We’ve lived so long under the spell of hierarchy—from god-kings to feudal lords to party bosses—that only recently have we awakened to see not only that “regular” citizens have the capacity for self-governance, but that without their engagement our huge global crises cannot be addressed. The changes needed for human society simply to survive, let alone thrive, are so profound that the only way we will move toward them is if we ourselves, regular citizens, feel meaningful ownership of solutions through direct engagement. Our problems are too big, interrelated, and pervasive to yield to directives from on high.
—Frances Moore Lappé, excerpt from Time for Progressives to Grow Up

Thursday, June 6, 2013

Enclosure, Luddism, and Magna Carta

Click here to access the 55:00m audio interview with Peter Linebaugh, a social historian, at the studios of KPFA in Berkeley, California. 

As humanity approaches the limits of resource extraction, as "ownership" of everything is becoming concentrated in fewer and fewer hands, we are witnessing enormous social problems in a variety of forms. This is an issue of privatization that has become a major source of conflict in the world. But, it is not new. It is only now that this issue is creating unprecedented worldwide economic and social crises due to the extreme concentration of ownership under the system of capitalism.

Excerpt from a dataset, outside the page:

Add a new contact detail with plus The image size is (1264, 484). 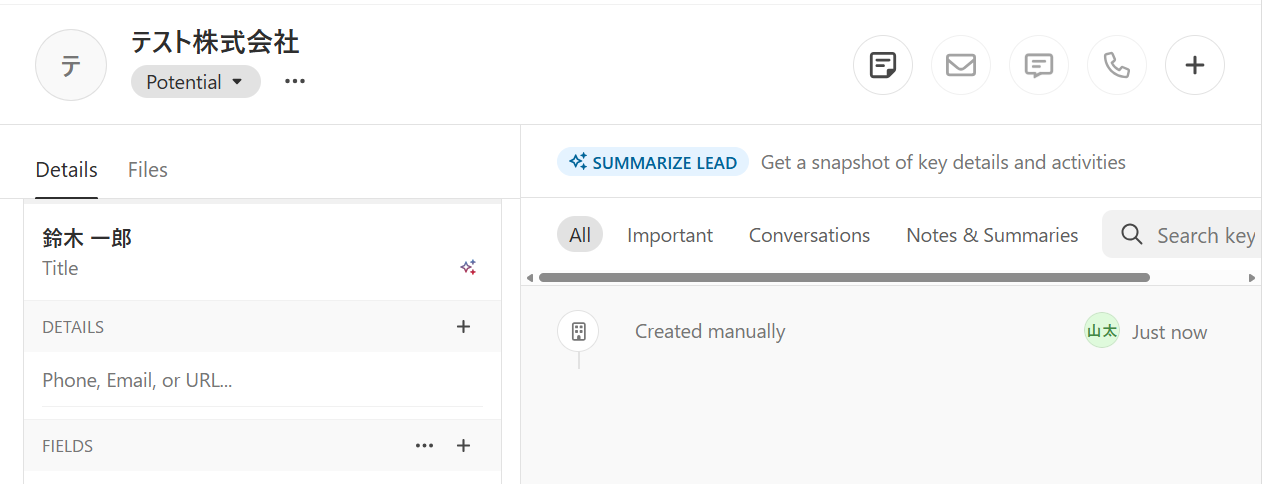tap(463, 326)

Privatization has created problems for working people over many centuries, and Linebaugh traces the historical record of these conflicts which began with the enclosure of the commons and when craftsmen created machines which came under the "ownership" of the new class of capitalists. The latter used the machines against the interests and welfare of working people--and they fought back. He gives us history lessons that were likely missing in our education.